ASSIGNMENT:
Each line from the one containing "This screenshot has width=2427, height=1512." to the final line of the listing below must be transcribed exactly; all others are left out.

- - - - -

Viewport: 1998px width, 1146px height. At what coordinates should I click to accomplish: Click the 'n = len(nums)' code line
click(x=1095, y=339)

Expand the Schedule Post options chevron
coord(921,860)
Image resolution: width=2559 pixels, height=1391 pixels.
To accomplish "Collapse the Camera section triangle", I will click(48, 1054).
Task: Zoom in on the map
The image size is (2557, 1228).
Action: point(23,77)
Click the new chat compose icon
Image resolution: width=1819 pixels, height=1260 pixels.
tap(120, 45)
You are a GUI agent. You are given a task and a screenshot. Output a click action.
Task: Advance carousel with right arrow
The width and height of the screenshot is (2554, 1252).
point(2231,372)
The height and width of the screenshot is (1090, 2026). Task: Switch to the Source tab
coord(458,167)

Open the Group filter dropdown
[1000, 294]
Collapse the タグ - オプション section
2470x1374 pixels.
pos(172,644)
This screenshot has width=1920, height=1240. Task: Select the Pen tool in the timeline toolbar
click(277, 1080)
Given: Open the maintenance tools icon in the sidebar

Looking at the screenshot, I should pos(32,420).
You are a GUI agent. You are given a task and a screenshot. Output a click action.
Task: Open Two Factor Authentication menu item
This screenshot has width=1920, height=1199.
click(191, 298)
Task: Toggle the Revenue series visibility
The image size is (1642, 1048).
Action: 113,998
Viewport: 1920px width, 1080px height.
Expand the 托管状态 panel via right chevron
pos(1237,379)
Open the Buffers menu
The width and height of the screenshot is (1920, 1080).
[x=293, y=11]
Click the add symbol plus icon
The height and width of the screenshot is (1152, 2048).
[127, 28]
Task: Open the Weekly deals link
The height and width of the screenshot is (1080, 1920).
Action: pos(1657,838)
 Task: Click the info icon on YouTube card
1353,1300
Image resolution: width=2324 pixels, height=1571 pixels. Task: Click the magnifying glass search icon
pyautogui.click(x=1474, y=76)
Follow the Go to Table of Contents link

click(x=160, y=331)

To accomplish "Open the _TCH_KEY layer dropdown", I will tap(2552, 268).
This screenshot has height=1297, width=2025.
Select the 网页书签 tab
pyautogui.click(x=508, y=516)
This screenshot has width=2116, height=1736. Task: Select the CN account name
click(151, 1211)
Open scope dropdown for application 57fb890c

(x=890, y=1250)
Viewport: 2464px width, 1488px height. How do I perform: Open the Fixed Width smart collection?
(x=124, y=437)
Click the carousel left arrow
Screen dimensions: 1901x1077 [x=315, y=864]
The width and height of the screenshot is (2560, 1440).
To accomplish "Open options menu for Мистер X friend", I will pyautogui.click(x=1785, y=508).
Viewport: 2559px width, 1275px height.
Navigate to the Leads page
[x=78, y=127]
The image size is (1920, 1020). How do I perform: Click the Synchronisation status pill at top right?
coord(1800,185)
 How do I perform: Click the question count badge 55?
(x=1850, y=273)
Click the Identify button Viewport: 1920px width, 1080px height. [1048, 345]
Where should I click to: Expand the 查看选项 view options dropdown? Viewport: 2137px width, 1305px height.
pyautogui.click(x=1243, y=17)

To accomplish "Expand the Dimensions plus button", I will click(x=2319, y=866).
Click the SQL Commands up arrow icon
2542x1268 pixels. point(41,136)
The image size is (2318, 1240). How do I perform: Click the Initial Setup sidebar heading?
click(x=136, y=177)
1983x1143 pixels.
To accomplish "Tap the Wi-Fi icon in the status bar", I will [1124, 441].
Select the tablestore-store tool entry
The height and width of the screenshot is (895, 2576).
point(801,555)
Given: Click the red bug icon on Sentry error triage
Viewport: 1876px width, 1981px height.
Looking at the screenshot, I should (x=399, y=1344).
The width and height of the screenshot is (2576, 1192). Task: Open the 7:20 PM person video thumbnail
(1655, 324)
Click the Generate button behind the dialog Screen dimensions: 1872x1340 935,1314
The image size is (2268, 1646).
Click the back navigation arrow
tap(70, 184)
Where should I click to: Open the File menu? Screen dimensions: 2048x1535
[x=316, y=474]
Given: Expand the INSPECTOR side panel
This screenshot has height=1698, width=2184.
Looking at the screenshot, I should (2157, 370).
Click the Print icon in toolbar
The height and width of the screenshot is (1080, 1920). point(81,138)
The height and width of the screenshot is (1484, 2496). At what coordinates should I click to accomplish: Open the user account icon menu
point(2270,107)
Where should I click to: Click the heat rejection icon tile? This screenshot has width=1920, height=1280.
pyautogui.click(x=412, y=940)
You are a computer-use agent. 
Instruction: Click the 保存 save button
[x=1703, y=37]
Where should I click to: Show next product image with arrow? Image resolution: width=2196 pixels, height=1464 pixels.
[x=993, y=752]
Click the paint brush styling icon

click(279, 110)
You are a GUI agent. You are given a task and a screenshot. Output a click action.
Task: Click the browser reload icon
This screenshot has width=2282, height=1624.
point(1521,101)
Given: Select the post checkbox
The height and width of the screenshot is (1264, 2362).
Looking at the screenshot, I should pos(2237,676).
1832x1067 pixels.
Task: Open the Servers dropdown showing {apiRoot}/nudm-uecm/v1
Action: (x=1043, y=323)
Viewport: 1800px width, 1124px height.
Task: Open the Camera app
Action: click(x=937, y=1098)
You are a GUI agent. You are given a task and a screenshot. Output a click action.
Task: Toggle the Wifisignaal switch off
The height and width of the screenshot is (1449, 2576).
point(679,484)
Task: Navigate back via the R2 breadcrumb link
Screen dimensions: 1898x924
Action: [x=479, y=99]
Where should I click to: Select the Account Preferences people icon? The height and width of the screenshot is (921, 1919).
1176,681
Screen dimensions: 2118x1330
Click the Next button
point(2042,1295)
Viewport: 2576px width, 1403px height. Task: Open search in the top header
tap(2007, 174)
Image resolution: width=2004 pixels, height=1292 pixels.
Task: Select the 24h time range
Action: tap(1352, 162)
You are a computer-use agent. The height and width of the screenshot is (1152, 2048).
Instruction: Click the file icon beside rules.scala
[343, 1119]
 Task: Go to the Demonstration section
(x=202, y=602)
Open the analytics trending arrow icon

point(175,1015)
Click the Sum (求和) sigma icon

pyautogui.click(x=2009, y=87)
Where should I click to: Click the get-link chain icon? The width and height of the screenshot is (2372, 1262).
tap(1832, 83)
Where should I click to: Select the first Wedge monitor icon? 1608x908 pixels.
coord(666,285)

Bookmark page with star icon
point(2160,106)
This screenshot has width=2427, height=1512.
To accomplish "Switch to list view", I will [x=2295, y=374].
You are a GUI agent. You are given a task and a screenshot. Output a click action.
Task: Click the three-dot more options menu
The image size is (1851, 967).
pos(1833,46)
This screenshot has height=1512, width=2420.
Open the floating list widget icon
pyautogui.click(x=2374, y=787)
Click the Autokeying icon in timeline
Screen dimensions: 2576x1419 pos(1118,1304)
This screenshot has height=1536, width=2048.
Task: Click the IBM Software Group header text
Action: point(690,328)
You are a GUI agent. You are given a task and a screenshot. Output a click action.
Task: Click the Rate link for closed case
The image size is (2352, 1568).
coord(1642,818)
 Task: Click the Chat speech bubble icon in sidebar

- - - - -

ANSWER TO THE EXERCISE:
This screenshot has width=2427, height=1512.
To accomplish "Switch to list view", I will [x=2295, y=374].
You are a GUI agent. You are given a task and a screenshot. Output a click action.
Task: Click the three-dot more options menu
The image size is (1851, 967).
pos(1833,46)
This screenshot has height=1512, width=2420.
Open the floating list widget icon
pyautogui.click(x=2374, y=787)
Click the Autokeying icon in timeline
Screen dimensions: 2576x1419 pos(1118,1304)
This screenshot has height=1536, width=2048.
Task: Click the IBM Software Group header text
Action: point(690,328)
You are a GUI agent. You are given a task and a screenshot. Output a click action.
Task: Click the Rate link for closed case
The image size is (2352, 1568).
coord(1642,818)
 Task: Click the Chat speech bubble icon in sidebar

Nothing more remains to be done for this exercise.